I remember, when I was very little, I would be scared about everything. I would be scared about the weather, the people I socialize with, raising my hand in front of class, giving out speaches, etc. Plus, I was very shy. I was probably the shyist person ever. And the reason why I was shy, is because I don't want to be made fun of. I don't want people to think of me as an outcast of elementry school, which I pretty much was. Because I don't have the same interests. I don't have video games, I don't like pop music (when I was young), I hate PE, I don't read chapter books, and I don't like playing outside.
Then at home, I would usually watch the weather channel on channel 33. And whenever they would say, "The hurricane is coming right near Emily," then I would run downstairs and tell my parents. That is when I'm not introduced to geography at that time. I was pretty young, then. But, for years that would happen, me watching the weather channel, being scared about what's coming next even though it wouldn't reach where I live. Then, I started to have the worst kind of assumptions ever from just a tiny outcome. It's crazy! Like, one time, when I was 6, I was hanging out with Dylon, my neighbor friend, and he invited us in his yard. Then, 15 minutes later, we got caught, and Dylon's mother chased Dylon, Emily (my sister), and me with a broom. Then, I remember being lost, even though my house was a block away, and had horrible assumptions. One of them is if I would ever see my parents again. Another one is if I would be safe; would I survive. I took that fear all the way home, feeling glad that I could see my parents again and being safe and sound. But we told our tales to our parents, and they were furious. That's all I could remember from that event.

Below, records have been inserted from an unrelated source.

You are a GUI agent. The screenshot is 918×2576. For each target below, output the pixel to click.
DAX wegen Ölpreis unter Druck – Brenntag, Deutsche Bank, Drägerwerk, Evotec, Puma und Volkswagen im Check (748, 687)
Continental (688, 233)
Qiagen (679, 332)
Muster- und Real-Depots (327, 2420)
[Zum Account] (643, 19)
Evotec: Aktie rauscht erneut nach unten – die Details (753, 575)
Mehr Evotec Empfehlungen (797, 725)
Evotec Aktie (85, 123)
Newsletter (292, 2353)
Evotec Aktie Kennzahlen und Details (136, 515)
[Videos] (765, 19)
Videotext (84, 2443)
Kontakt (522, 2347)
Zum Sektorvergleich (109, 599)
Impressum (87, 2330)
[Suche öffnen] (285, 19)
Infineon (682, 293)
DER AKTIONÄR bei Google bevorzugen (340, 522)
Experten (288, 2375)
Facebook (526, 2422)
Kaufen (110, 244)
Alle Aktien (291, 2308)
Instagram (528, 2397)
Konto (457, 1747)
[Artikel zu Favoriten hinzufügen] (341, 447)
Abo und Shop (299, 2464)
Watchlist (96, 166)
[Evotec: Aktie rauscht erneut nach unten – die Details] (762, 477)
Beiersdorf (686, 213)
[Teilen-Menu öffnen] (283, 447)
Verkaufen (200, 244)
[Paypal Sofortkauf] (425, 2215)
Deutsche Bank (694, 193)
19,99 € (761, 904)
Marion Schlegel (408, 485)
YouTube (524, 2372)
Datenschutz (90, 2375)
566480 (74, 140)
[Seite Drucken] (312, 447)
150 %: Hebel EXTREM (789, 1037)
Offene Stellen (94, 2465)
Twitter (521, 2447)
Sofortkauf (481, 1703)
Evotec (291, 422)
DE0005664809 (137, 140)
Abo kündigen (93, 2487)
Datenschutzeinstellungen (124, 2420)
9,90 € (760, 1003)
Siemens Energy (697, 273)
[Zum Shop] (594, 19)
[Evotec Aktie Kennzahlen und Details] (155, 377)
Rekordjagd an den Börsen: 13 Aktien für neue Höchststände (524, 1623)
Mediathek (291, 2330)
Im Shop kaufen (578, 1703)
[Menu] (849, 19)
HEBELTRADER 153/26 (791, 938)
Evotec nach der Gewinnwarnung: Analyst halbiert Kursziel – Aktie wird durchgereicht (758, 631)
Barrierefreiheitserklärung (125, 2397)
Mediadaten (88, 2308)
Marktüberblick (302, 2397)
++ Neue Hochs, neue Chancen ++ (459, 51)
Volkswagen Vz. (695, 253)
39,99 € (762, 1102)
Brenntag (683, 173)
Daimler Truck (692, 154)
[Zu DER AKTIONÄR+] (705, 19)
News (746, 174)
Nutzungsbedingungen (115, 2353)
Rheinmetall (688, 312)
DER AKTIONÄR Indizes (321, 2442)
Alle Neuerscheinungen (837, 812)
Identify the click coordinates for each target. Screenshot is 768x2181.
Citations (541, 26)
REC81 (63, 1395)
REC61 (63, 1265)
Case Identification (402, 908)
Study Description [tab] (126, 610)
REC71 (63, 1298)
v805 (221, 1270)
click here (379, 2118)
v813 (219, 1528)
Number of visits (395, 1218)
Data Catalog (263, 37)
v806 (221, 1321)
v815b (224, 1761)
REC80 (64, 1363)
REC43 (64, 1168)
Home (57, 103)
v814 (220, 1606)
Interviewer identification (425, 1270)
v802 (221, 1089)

I have series of stories like that, but one of them happened very recently. I'm in high school, doing talent show auditions with my friend, and after we're done, she cried. I won't say her name, why she cried, or anything because it's too personal. So, I calmed her down, eased her, and we would talk. Just when I was about to get her home, she said that her sister would probably pick her up. So I left. An hour later, I found out that her sister is looking for her. I was out of my mind at that time. My brain was churning, and I was thinking what could possibly happen to her. I was the last one to see her, I thought, and so it was my responsibility that she was safe. I then thought that she ran away, had committed suicide, or something like that. Pretty horid thinking, but what else are you supposed to do? I was crying, praying, and even thinking about the possible outcome even though it didn't happen. Turns out, she was waiting for 2 hours for her sister. I should of come back to get her.